** Data supplied follows **

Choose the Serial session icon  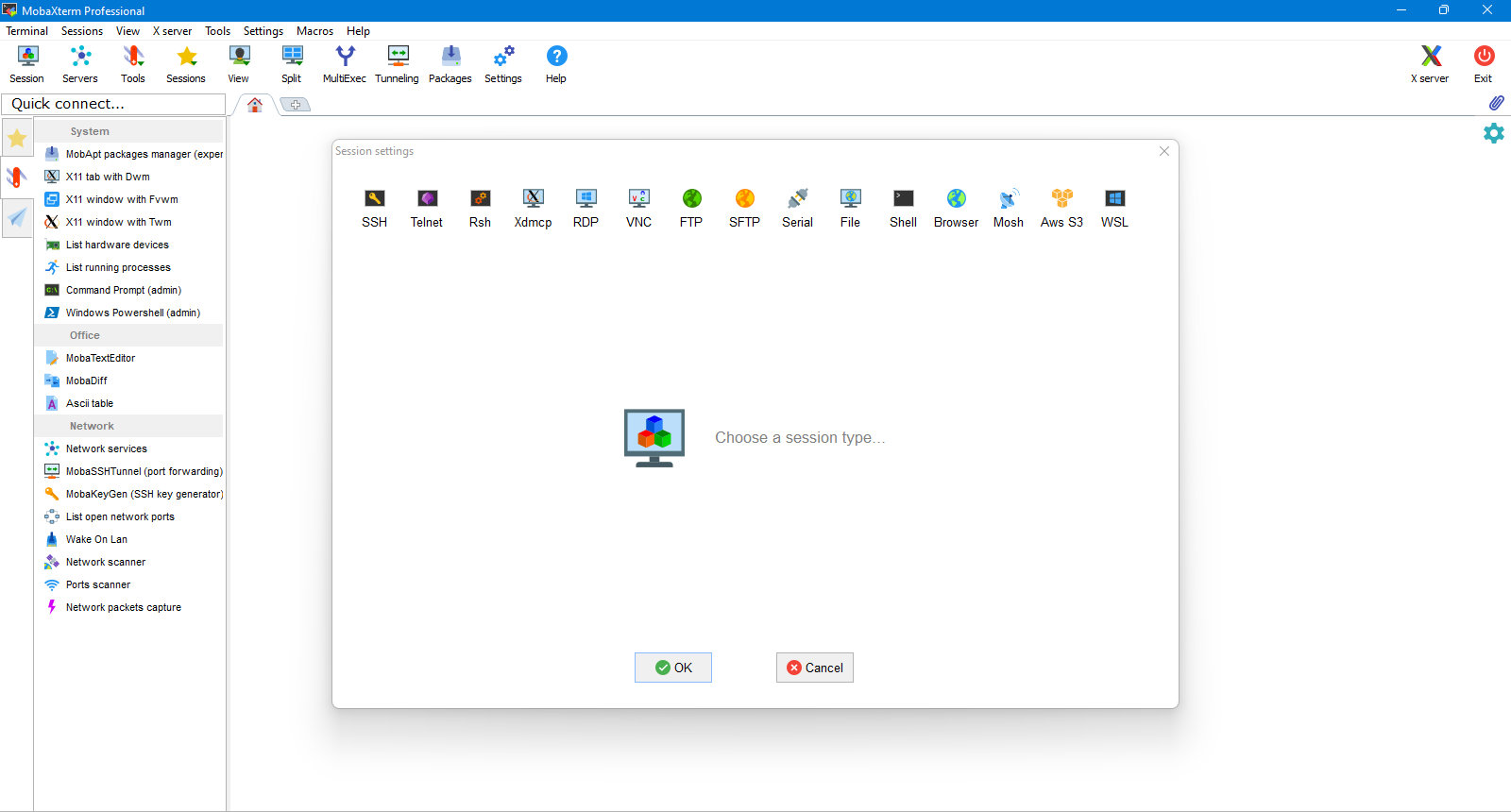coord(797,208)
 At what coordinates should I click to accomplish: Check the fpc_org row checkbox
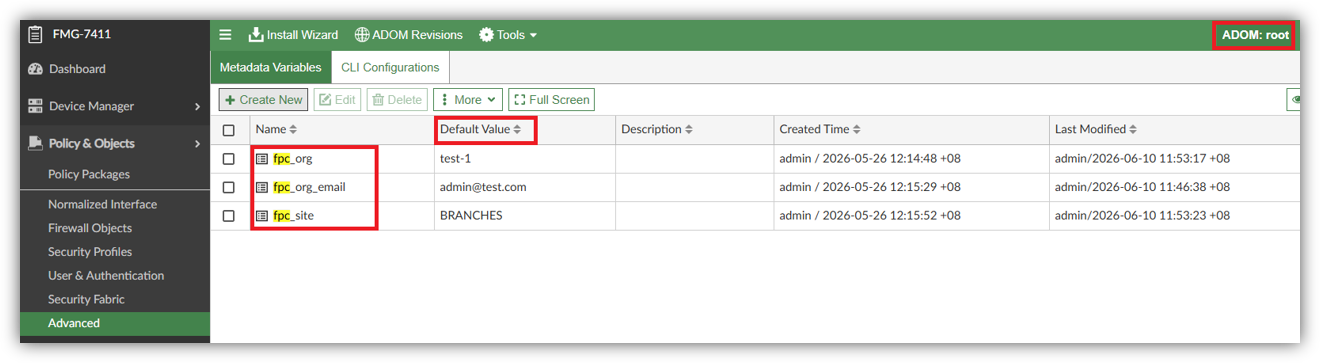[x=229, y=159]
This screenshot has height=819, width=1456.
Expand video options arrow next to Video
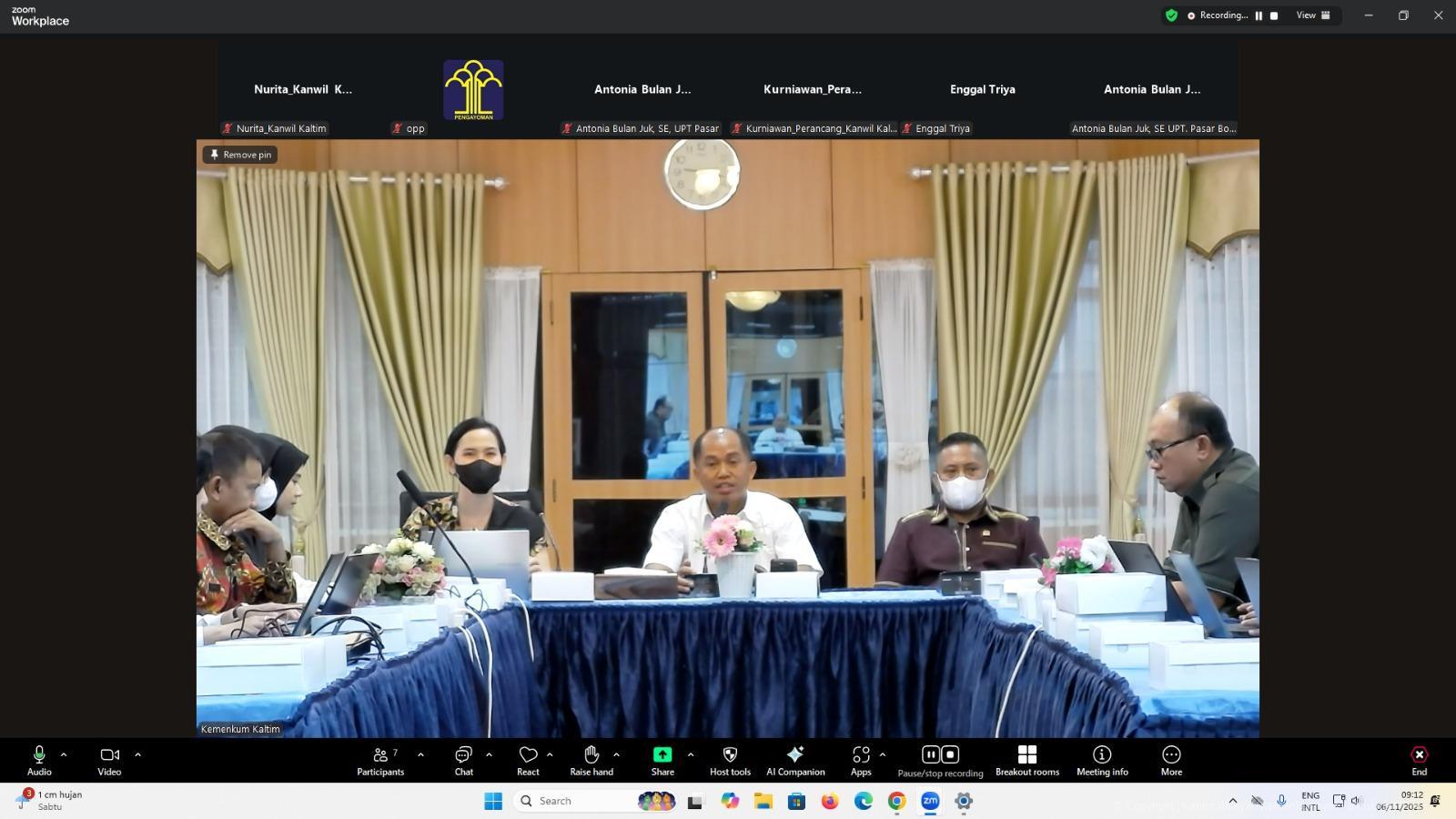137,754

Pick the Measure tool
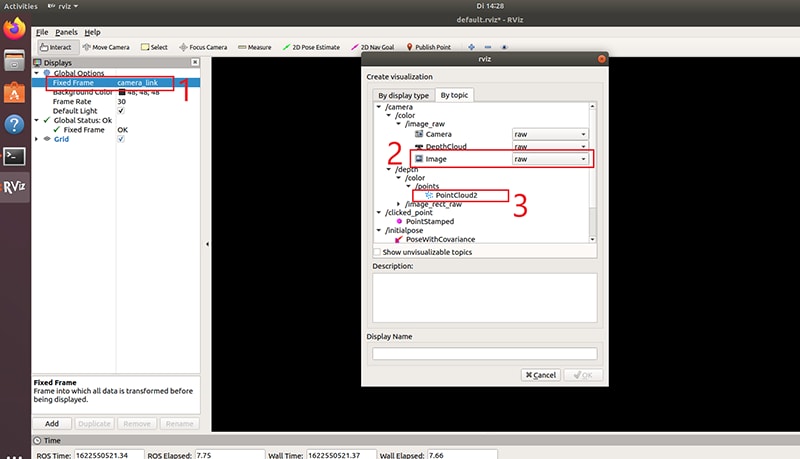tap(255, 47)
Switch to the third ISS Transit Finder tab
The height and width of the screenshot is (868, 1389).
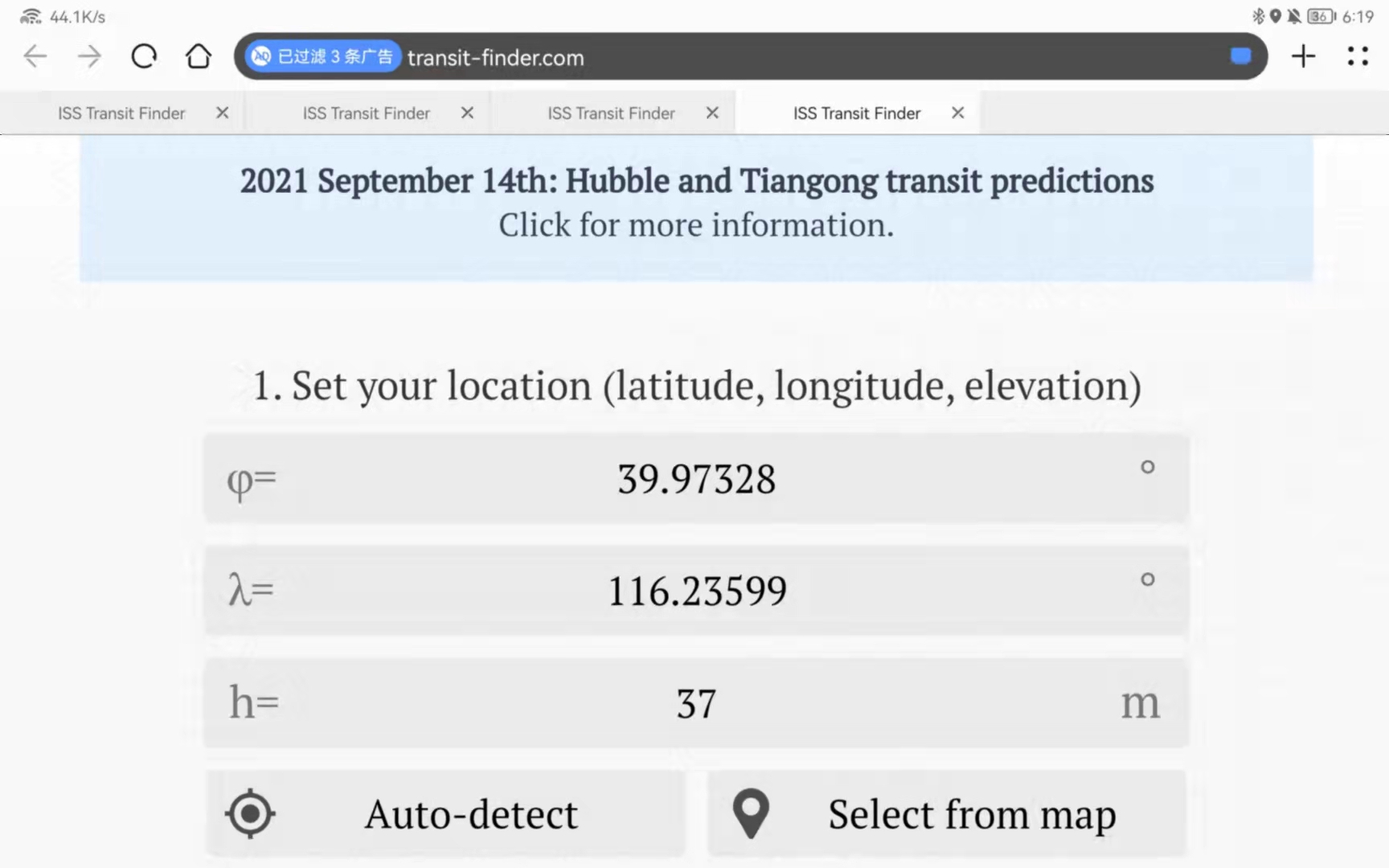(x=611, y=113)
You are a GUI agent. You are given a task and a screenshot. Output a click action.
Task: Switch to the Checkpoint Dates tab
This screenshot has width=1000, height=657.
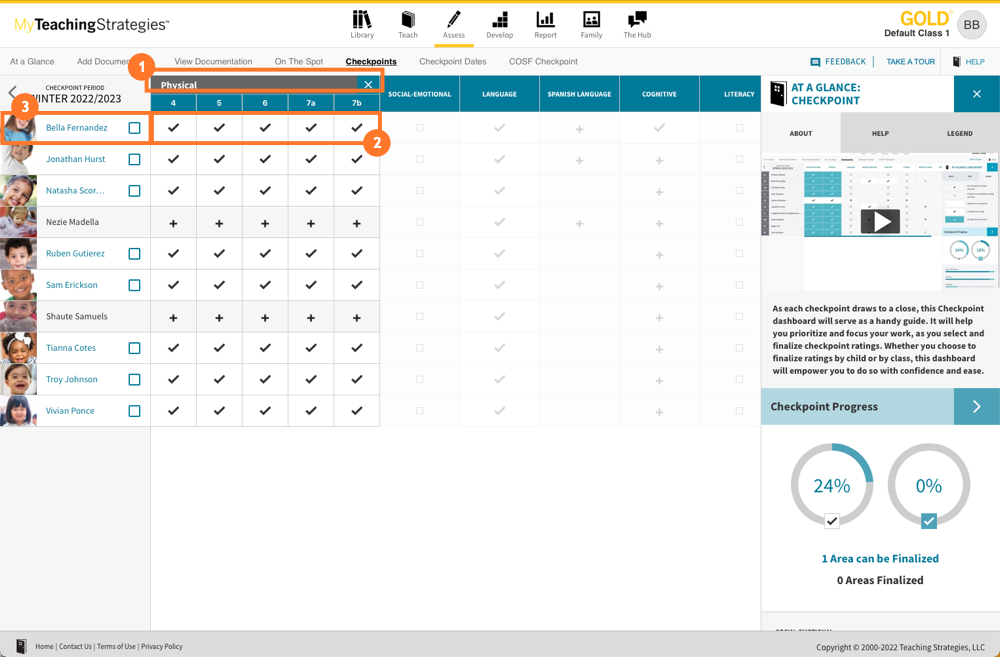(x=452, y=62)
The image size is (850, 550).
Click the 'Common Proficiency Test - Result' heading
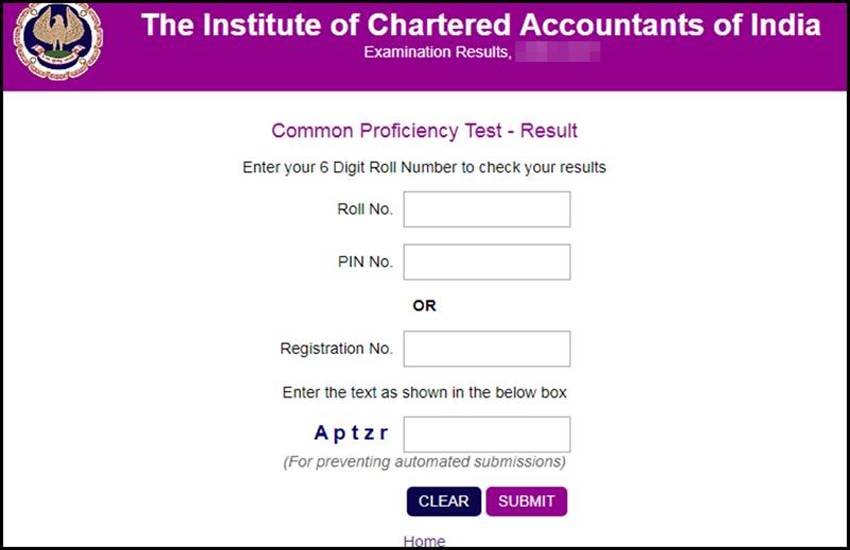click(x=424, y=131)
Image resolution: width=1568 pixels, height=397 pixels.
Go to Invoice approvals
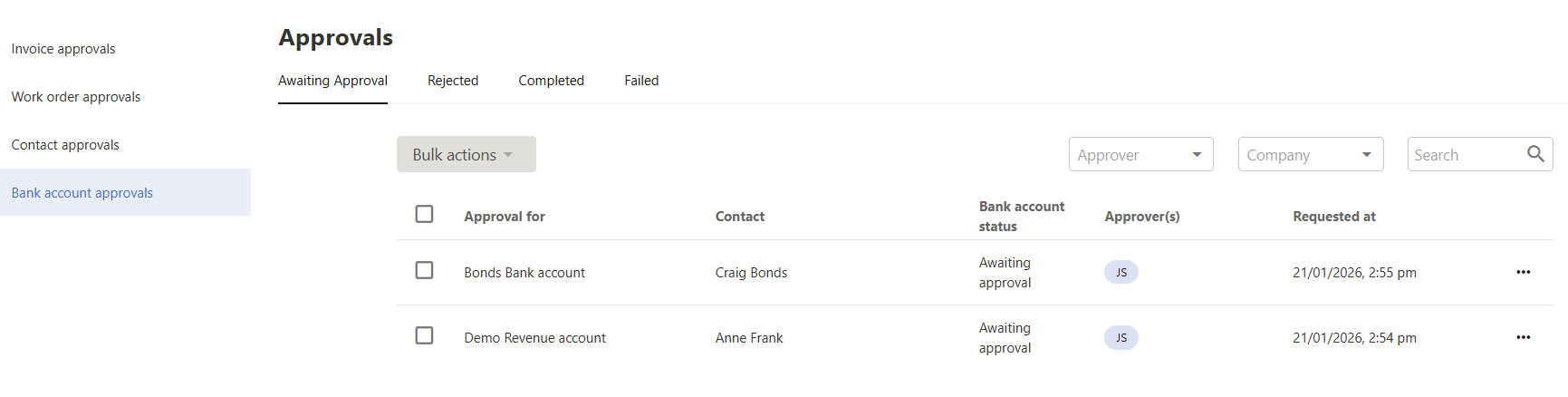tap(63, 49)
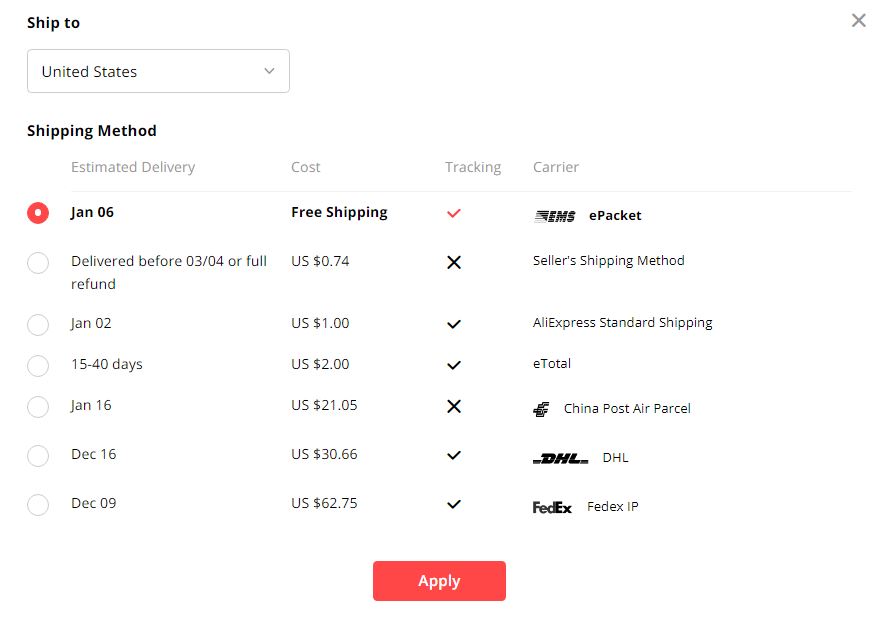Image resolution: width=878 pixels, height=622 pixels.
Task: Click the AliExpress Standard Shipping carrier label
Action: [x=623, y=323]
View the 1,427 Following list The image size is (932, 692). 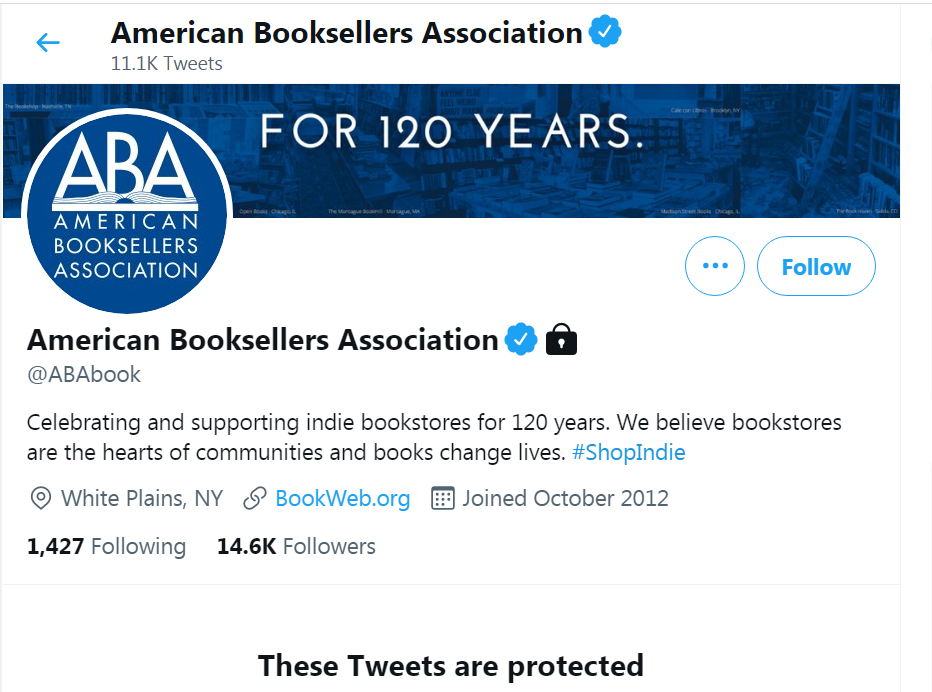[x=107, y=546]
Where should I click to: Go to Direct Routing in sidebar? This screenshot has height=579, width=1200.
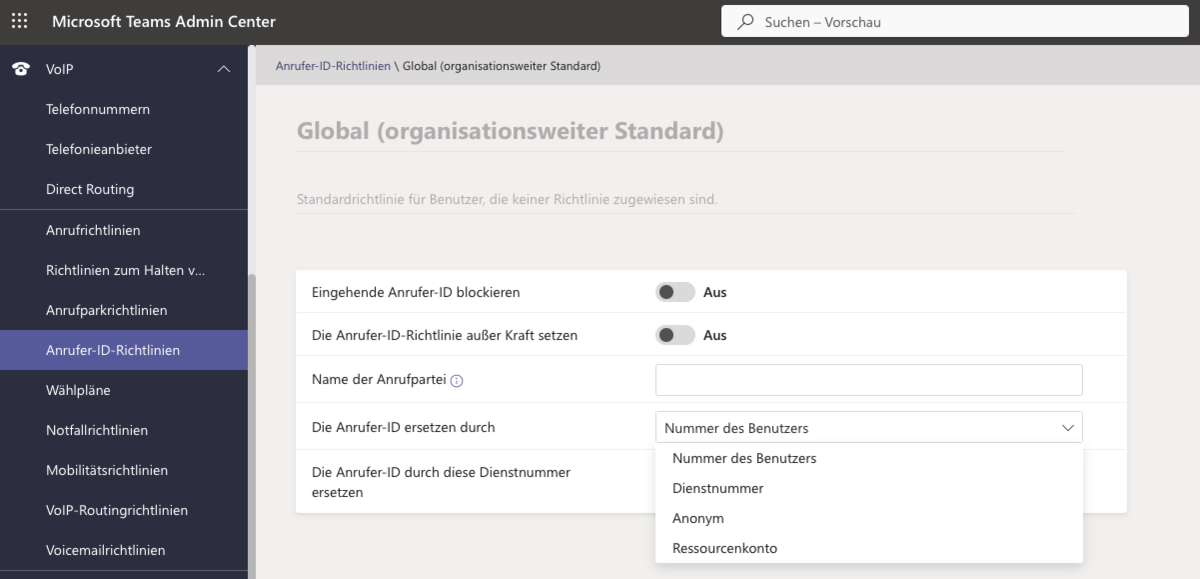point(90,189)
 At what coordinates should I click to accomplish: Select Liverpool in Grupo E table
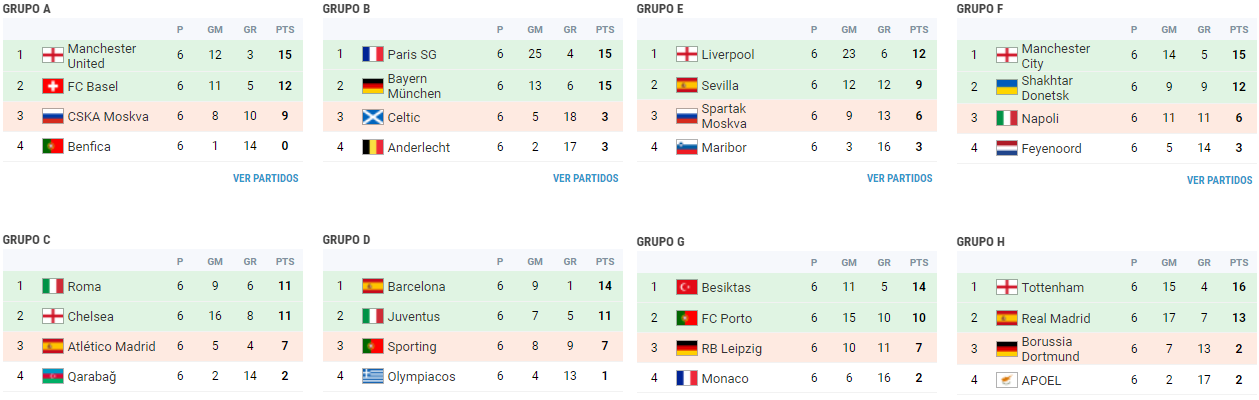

** End of Data supplied **

- _What the task asks_
Could you return all lines from the data above that contain the string "Switch"?

- _Problem solution_
Switch to the third ISS Transit Finder tab
Task: Switch to the Checkpoint Dates tab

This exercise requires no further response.